Six months ago, Granite City High School’s student newspaper, the Granite High World, produced a 48-minute documentary called, “Legendary Coaches of Granite City.”
The movie, which was produced and directed by GCHS journalism teacher Andrew Crider, chronicled the accomplishments of three legendary athletic coaches at Granite City.
One of them was William “Red” Schmitt, who finished with 589 wins during his 35 years as Granite City wrestling coach.
“Schmitty was an iconic figure at our high school, our state and throughout the nation,” former Granite City wrestling coach Mike Garland said. “What timing by Mr. Crider and his students. It was a great deal.”
Schmitt passed away at 3 p.m. on Saturday. He was 94 years old.

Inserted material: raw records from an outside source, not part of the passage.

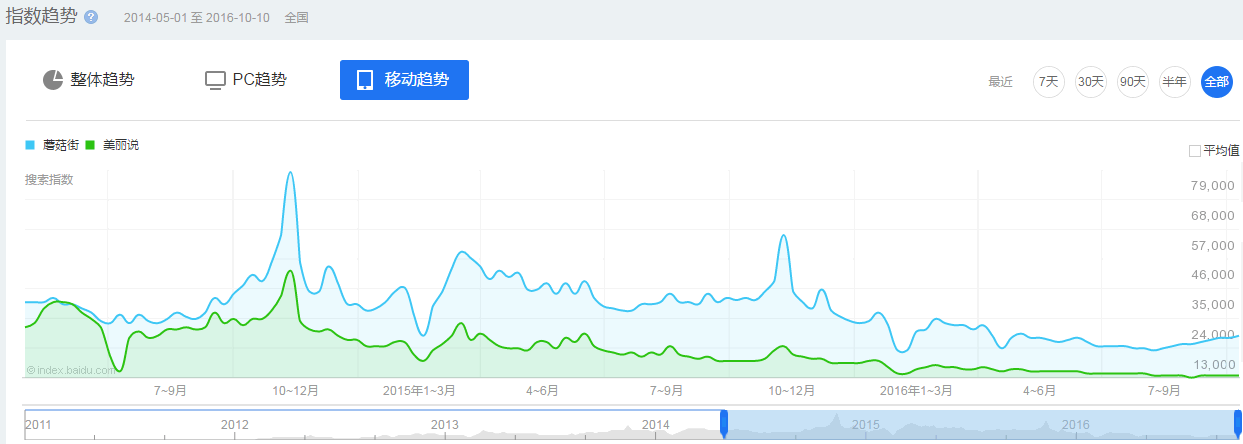Screen dimensions: 1243x444
Task: Click the left handle of timeline range slider
Action: click(724, 423)
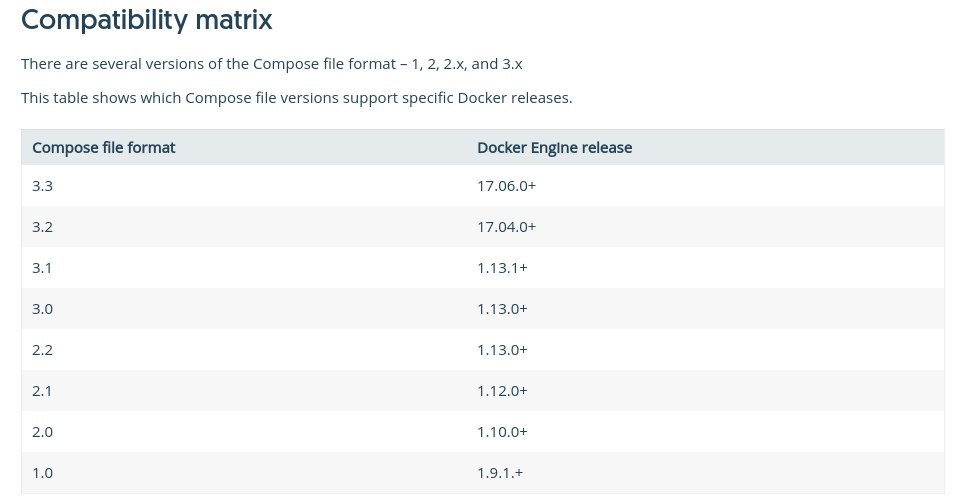Click the Docker Engine release column header
The width and height of the screenshot is (963, 502).
pyautogui.click(x=554, y=148)

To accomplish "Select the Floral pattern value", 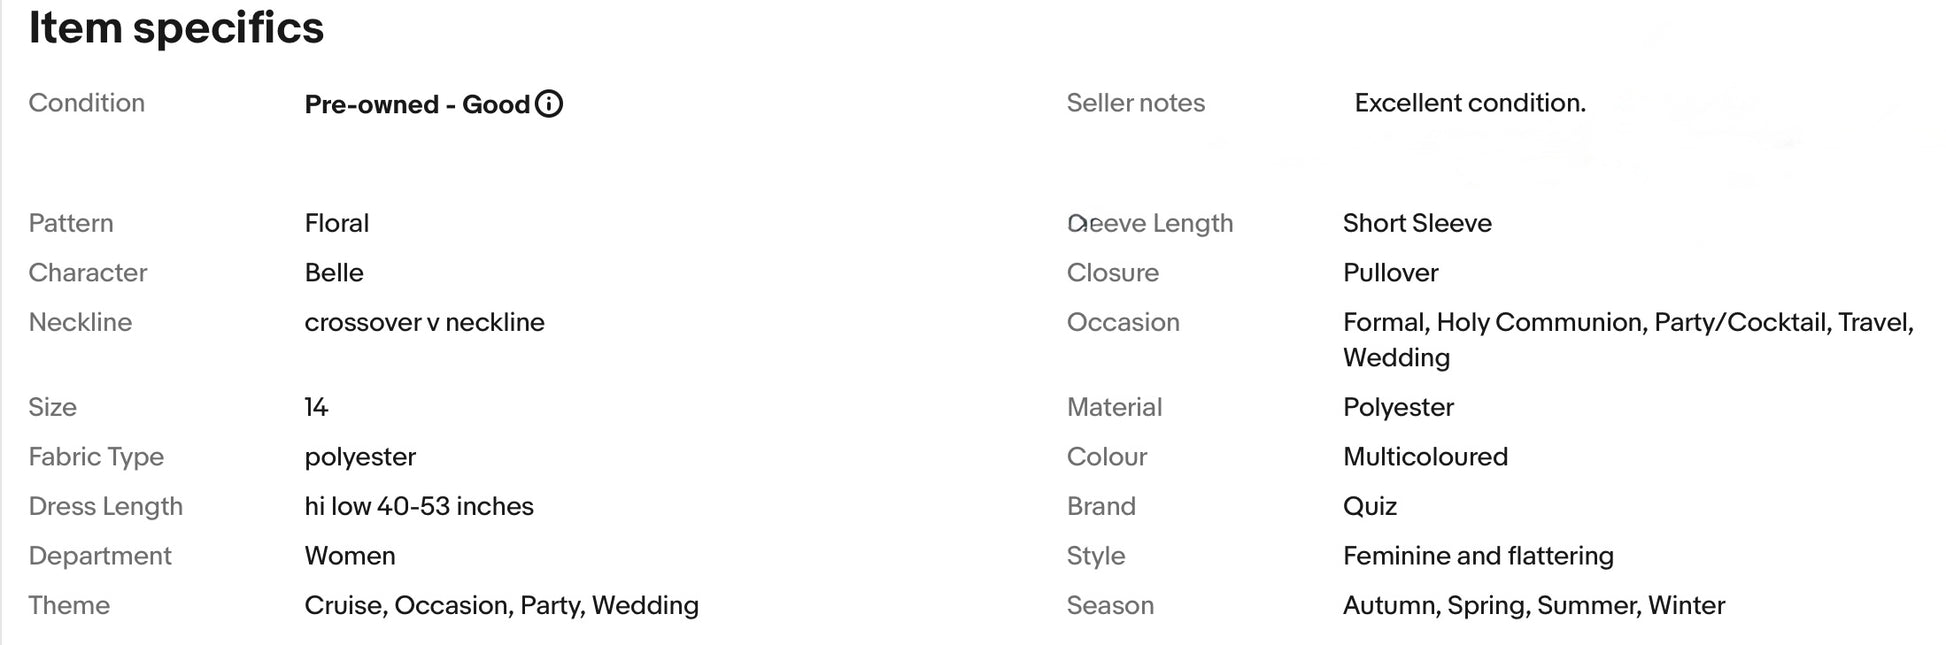I will click(337, 223).
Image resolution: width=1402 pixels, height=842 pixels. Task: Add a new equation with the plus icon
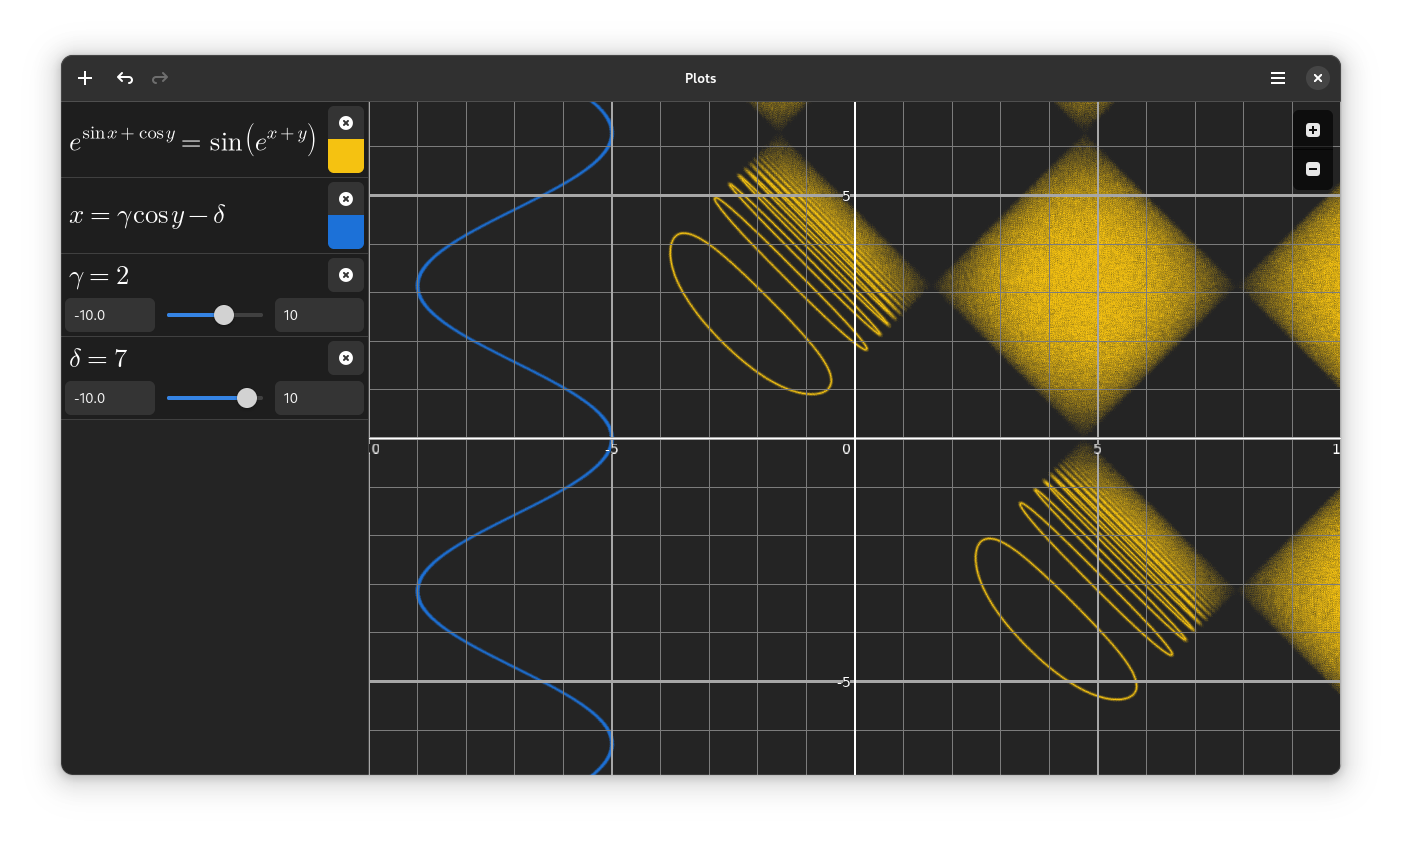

“I’m very sadden by the passing of the great coach, Red Schmitt,” current Granite City wrestling coach George Kirgan said.
“We just lost a great ambassador of the sport of wrestling, not just for Illinois, but from New York to California,” Garland said. “He was known nationwide. He was just a great person personally to wrestle for. He was my coach. He was my mentor and he was my best friend. You just got to thank God that we had him for so long. 94 years, that’s a lot of years.”
Schmitt took over the Warriors in 1950 and quickly turned them into a high school wrestling powerhouse. He coached the Warriors to 25 regional championships, 24 sectional titles and three top-four finishes in the state tournament, including their only state championship in 1965. Schmitt also earned the National High School Coach of the Year award in 1977.
Schmitt retired as Granite City coach in 1985.
“He wasn’t just a great coach, but he was a great person and that’s what really made him special,” said Garland, who wrestled under Schmitt for four years until graduating from GCHS in 1971. “It made him extraordinary.”
The Warriors were 14-0 in Schmitt’s first year as Granite City coach. Granite City finished with seven undefeated seasons under Schmitt.
In Schmitt’s final year as Granite City in 1985, the Warriors went 24-4, captured conference and regional championships and got an all-state medalist in Jeff Cotter in the 98-pound division.
A total of 36 wrestlers earned all-state honors, three of them were state champions. George Nemeth won state titles in 1957 and 1958, Bill Fuchs captured a state crown in 1967 and Bob Miller placed first in 1969.
The holiday wrestling tournament, which is held at Memorial Gymnasium every December, is named after Schmitt. Granite City won 17 tournament championships, 11 of them were under Schmitt.
Schmitt won a total of 605 high school wrestling matches. Before heading to Granite City, Schmitt coached at Western Military Academy in Alton.
Schmitt was a four-time letter winner at Alton High School, where he graduated in 1940.
He remained a Godfrey resident until his recent passing and continued a fervent following of Alton High and GCHS wrestling. Schmitt was instrumental in revitalizing AHS wrestling when it returned to the school in 1996. Alton scrapped the wrestling program on two different occasions after Schmitt's graduation in '40.
Schmitt didn't miss a showdown on the mat between the Redbirds and Warriors. He was there last winter when his alma mater beat the program he built 33-23 for the first time since 1938.
Schmitt was all smiles after the dual. He's a member of both the Alton and Granite City Sports Hall of Fames.
Garland, who coached the Warriors from 1987-1999 and finished with 274 wins, said the last time he saw Schmitt was during a breakfast outing earlier this month.
“We would get together monthly and have breakfast and he still wanted to talk about wrestling,” Garland said. “So that’s what we did and we had a good time doing it. When Schmitt was in his 80s, he was still running 10K races. He was in shape most of his life. He was a super person. He touched so many lives through wrestling.”
Crider said he heard about the news of Schmitt’s passing while he was in a wedding on Saturday.
“I was really kind of floored because it seemed like he was going to live forever,” he said. “As soon as I heard the news, I thought, ‘Wow.’ That documentary came none too soon. It was rather timely.”
The documentary, which is now available on DVD and on YouTube, was shown on Feb. 7 at the Granite City Cinema. It also featured legendary Granite City soccer coach Gene Baker and former baseball coach Babe Champion. Schmitt was in attendance during the showing of the film.
“Other people said these people are not going to be around much longer,” Crider said. “When you’re young, you don’t think about that. But they were absolutely right. I’m so glad that we got it on film and got it aired.”